S. Sudan launches campaign to immunize 2.4mn children

The weeklong campaign will target seven of South Sudan's ten states

23.04.2014 - Update : 23.04.2014
S. Sudan launches campaign to immunize 2.4mn children

JUBA

The South Sudanese Health Ministry on Wednesday launched, in partnership with UNICEF and the World Health Organization (WHO), a nationwide immunization campaign against measles and polio that will target more than 2.4 million children.

"Today we are beginning the first phase of this integrated vaccination campaign, which will be conducted for one week, until April 30," Health Minister Riek Gai Kok said at the campaign's official launch at Juba's AI-Sabah Children's Hospital.

"Children from birth to five years old will receive the polio vaccine, and children from six months to five years old will receive the measles vaccine and vitamin A supplements," he added.

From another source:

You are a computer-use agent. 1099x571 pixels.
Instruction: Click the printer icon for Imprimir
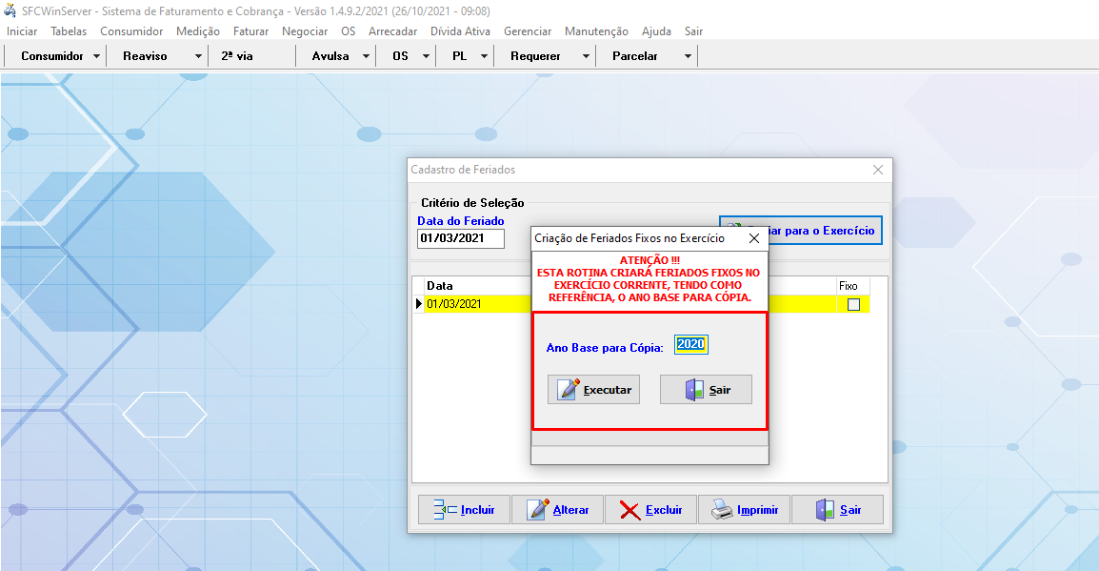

"Sadly, we are facing a situation where many children in South Sudan today are malnourished, so it is especially important that they are protected with this safe and effective vaccine," said the minister.

Kok noted that, during the week, a team of vaccinators would be traversing seven of South Sudan's ten states.

"From today, 4000 vaccination teams will be reaching out to children across Western, Central and Eastern Equatoria, Northern and Western Bahr el-Ghazal, Warrap and Lakes States," he said.

"Teams will be organized into fixed, temporary, mobile and outreach vaccination posts, reaching into all communities," he added.

The health minister said the second phase of the vaccination drive would be conducted in the Upper Nile, Unity and Jonglei states, all of which are relatively difficult to access at the moment.

"The Ministry of Health is currently exploring the most effective ways to reach children in these states," he said. "All children who have been displaced by the current conflict to camps in the first seven states will be covered in the first round."

South Sudan has been shaken by violence since last December, when President Salva Kiir accused his sacked vice president, Riek Machar, of trying to overthrow his regime.

The conflict has already claimed more than 10,000 lives, with the U.N. estimating that some one million South Sudanese have already been displaced by the violence.

According to UNICEF, the conflict has served to make children more susceptible to vaccine-preventable diseases.

"We urge parents and caregivers not to overlook the importance of protecting children from the silent killers, such as measles," Jonathan Veitch, UNICEF representative in South Sudan, said at Wednesday's launch ceremony.

"We have already seen the enormous preventive powers of measles vaccines in the camps where vaccinations were carried out," Veitch added. "The number of children reported to have died was zero."